## Records for this task
_ _ _ _
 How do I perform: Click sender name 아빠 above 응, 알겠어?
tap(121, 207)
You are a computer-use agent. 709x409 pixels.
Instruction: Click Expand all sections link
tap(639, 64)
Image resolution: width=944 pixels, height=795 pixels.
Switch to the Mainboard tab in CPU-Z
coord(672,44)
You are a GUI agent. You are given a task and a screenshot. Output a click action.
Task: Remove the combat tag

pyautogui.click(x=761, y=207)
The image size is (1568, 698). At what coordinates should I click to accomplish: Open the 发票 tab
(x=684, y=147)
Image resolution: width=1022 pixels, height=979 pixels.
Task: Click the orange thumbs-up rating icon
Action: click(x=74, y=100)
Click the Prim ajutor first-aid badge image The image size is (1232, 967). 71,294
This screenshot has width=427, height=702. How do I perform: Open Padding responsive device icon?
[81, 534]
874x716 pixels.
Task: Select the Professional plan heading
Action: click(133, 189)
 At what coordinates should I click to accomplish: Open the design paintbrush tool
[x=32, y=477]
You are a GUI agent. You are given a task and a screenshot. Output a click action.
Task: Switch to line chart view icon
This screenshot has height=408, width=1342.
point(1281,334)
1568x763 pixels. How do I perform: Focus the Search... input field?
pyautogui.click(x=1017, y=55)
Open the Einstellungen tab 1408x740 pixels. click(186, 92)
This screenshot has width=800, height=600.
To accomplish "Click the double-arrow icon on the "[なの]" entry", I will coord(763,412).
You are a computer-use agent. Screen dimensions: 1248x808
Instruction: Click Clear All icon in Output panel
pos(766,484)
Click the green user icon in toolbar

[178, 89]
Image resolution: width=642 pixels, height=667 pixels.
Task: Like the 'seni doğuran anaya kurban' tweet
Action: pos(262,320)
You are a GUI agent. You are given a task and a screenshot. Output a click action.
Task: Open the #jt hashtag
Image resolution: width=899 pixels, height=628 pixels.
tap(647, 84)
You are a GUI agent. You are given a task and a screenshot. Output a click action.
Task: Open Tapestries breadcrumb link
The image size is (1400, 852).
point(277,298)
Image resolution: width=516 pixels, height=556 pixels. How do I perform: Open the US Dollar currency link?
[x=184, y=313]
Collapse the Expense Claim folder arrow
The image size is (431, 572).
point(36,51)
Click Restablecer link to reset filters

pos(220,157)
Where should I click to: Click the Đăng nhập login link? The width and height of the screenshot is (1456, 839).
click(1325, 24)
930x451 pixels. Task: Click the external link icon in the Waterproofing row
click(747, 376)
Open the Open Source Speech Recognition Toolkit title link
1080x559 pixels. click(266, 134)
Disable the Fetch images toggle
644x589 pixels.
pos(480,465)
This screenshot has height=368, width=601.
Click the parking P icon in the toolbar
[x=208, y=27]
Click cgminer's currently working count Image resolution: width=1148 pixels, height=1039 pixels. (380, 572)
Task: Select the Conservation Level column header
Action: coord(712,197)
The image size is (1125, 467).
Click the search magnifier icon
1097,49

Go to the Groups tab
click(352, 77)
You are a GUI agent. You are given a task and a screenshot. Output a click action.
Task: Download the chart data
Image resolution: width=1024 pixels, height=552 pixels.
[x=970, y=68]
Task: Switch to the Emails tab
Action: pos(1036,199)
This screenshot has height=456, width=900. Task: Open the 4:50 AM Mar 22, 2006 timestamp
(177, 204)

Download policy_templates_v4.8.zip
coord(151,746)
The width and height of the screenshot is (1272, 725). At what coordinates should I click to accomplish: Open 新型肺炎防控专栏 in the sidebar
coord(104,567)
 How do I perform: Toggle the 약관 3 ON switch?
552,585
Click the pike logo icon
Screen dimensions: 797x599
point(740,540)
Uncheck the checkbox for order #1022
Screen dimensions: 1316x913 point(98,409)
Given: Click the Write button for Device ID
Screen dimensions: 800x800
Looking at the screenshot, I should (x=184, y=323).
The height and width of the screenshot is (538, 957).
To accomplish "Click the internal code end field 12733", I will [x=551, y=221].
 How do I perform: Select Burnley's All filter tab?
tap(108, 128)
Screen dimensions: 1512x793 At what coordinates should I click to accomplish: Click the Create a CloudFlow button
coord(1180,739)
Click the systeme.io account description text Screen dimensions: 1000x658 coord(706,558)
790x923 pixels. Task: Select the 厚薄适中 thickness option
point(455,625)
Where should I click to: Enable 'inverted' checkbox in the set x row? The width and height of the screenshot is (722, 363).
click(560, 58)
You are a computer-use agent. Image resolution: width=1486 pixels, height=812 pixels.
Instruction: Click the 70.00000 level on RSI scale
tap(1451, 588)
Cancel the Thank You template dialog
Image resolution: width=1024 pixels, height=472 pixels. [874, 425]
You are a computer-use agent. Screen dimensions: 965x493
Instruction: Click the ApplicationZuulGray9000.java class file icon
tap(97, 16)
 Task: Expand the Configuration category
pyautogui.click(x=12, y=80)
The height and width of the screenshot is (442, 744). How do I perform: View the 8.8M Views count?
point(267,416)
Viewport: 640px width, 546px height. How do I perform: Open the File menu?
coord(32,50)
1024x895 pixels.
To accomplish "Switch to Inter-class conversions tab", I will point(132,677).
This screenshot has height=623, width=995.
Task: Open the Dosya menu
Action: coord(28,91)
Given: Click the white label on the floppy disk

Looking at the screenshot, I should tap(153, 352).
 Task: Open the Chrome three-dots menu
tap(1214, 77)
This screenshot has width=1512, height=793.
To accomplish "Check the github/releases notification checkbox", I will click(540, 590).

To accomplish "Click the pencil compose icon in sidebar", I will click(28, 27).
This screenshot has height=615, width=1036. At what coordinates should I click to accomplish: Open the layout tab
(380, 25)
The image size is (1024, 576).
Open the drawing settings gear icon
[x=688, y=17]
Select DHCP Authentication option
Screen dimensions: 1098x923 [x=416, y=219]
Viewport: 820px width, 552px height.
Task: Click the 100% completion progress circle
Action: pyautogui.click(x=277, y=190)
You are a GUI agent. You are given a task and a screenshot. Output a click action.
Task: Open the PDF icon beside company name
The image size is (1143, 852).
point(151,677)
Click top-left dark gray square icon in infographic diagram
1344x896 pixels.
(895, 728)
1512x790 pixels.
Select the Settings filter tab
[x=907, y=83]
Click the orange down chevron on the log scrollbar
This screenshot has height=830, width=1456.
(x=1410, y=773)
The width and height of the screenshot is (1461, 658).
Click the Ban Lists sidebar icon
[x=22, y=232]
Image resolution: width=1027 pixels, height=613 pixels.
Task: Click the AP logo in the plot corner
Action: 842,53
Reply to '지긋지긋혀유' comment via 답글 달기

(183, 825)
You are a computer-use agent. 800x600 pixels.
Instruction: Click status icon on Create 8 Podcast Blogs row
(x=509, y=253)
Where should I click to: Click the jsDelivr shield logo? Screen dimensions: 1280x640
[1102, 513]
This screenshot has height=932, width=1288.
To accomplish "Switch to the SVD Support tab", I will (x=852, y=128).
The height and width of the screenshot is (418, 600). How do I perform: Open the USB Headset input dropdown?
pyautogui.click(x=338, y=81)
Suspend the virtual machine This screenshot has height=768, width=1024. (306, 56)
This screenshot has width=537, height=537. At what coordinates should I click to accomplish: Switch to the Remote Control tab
_ _ _ _
Identify the lines above that contain the word "chart", then copy them.

## Reply
Task: Switch to line chart view icon
Task: Download the chart data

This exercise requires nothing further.